Having taken an oath, U.S. senators will act as a jury in the impeachment trial. A half-dozen members of the House will act as prosecutors and President Donald Trump will have his own defense team against charges of obstruction of congress and abuse of power.
"We're achieving what no administration has ever achieved before and what do I get out of it? Tell me. I get impeached,” President Trump told those gathered for an agriculture convention in Texas this past weekend.
While impeachment trials have basic rules set out in the 19th century, senators can vote to amend them. Georgetown law professor David Super said that happened during President Bill Clinton’s impeachment in the 1990s.
“They set up a bunch of special rules, but they didn't amend the permanent rules,” Super said. “So, the rules that we have go way back.”
Then, there is the role of Chief Justice John Roberts who, by law, presides over the trial. Super said the chief justice’s role is critical, as he will rule over questions about evidence – though, a majority of senators could vote to overrule him.

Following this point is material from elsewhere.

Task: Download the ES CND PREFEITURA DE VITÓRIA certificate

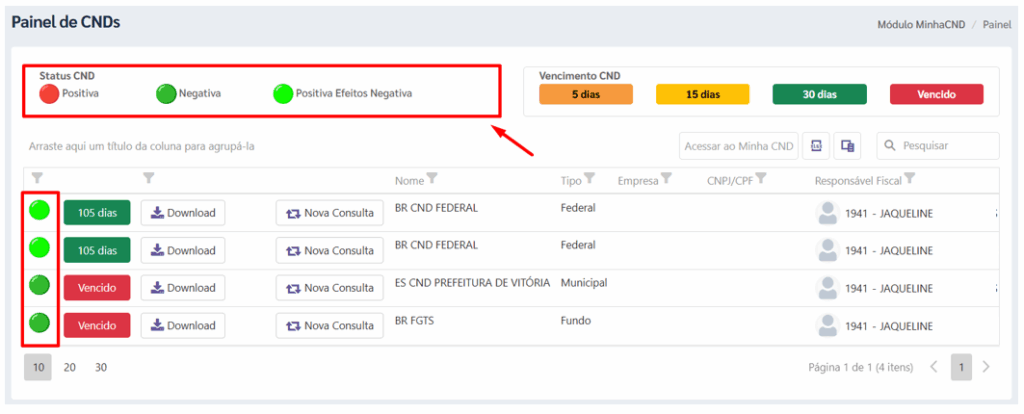Action: click(183, 288)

“There are a majority of Republicans in the Senate. So, in theory they could overrule the chief justice's decisions,” Super said. “But the chief justice was appointed by a Republican president, confirmed by a Republican Senate. And I'm not sure that almost all of the Republicans in the Senate are prepared to overrule his rulings.”
So how long could all of this last? Experts say to look at it in terms of weeks, not months.
“I don't think that either side has an incentive to have it go very long,” Super said.
It remains to be seen whether or not witnesses will be called during the impeachment trial. The issue is bitterly dividing Republicans and Democrats – with Democrats arguing they should be allowed to call witnesses.